----- ARTICLE -----
In the fourth quarter of 2016 we reported a GAAP net loss of $22.2 million or $0.61 per share. While these results include significant non-cash income items related to changes to inputs and assumptions related to valuation of financial assets, they were more than offset by costs associated with process improvement initiatives and our default servicing operations and a significant increase to our valuation allowance for the net deferred tax assets.

Our adjusted fourth-quarter loss was $40.1 million or $1.10 per share and our adjusted EBITDA was $43.3 million. For full-year 2016 we reported a GAAP loss of $529.2 million or $14.71 per share. The full-year results include after-tax non-cash charges of $202 million for goodwill and intangible asset impairments, non-cash reductions of $141 million for changes in inputs and assumptions related to the valuation of financial assets, and a $38.5 million valuation allowance recorded on deferred tax assets.

Our adjusted full-year loss was $81.4 million after-tax or $2.26 a share. And our adjusted EBITDA was $322.9 million. These results also include disappointing operating performance in our Ditech servicing business and continued losses in our Reverse segment. Gary will expand on the results later in the call.

After assessing 2016 performance across the Walter organization, which included a material weakness in the default servicing division of Ditech regarding controls in process, it is clear that our fourth-quarter and full-year losses reflect a variety of challenges that included inadequate planning, control focus and execution. Coupled with the macroeconomic conditions of a changing business environment, all of these issues have been detrimental to our overall performance.
----- DATA ENTRIES -----
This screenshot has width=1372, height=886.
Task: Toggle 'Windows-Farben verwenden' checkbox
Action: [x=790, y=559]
-----
----- DATA ENTRIES -----
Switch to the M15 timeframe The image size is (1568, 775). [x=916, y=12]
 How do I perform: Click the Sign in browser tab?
-----
* **THE TASKS**
A – Print the earnings call remarks word for word, in full.
B – In the records, swap "Toggle" for "Click" from the line with "This screenshot has width=1372, height=886." to the line with "Action: [x=790, y=559]", keeping the rest of those lines unchanged, and output only those lines.
The records have nothing to do with the text.

* **SOLUTIONS TO THE EXERCISE**
A –
In the fourth quarter of 2016 we reported a GAAP net loss of $22.2 million or $0.61 per share. While these results include significant non-cash income items related to changes to inputs and assumptions related to valuation of financial assets, they were more than offset by costs associated with process improvement initiatives and our default servicing operations and a significant increase to our valuation allowance for the net deferred tax assets.

Our adjusted fourth-quarter loss was $40.1 million or $1.10 per share and our adjusted EBITDA was $43.3 million. For full-year 2016 we reported a GAAP loss of $529.2 million or $14.71 per share. The full-year results include after-tax non-cash charges of $202 million for goodwill and intangible asset impairments, non-cash reductions of $141 million for changes in inputs and assumptions related to the valuation of financial assets, and a $38.5 million valuation allowance recorded on deferred tax assets.

Our adjusted full-year loss was $81.4 million after-tax or $2.26 a share. And our adjusted EBITDA was $322.9 million. These results also include disappointing operating performance in our Ditech servicing business and continued losses in our Reverse segment. Gary will expand on the results later in the call.

After assessing 2016 performance across the Walter organization, which included a material weakness in the default servicing division of Ditech regarding controls in process, it is clear that our fourth-quarter and full-year losses reflect a variety of challenges that included inadequate planning, control focus and execution. Coupled with the macroeconomic conditions of a changing business environment, all of these issues have been detrimental to our overall performance.

B –
This screenshot has width=1372, height=886.
Task: Click 'Windows-Farben verwenden' checkbox
Action: [x=790, y=559]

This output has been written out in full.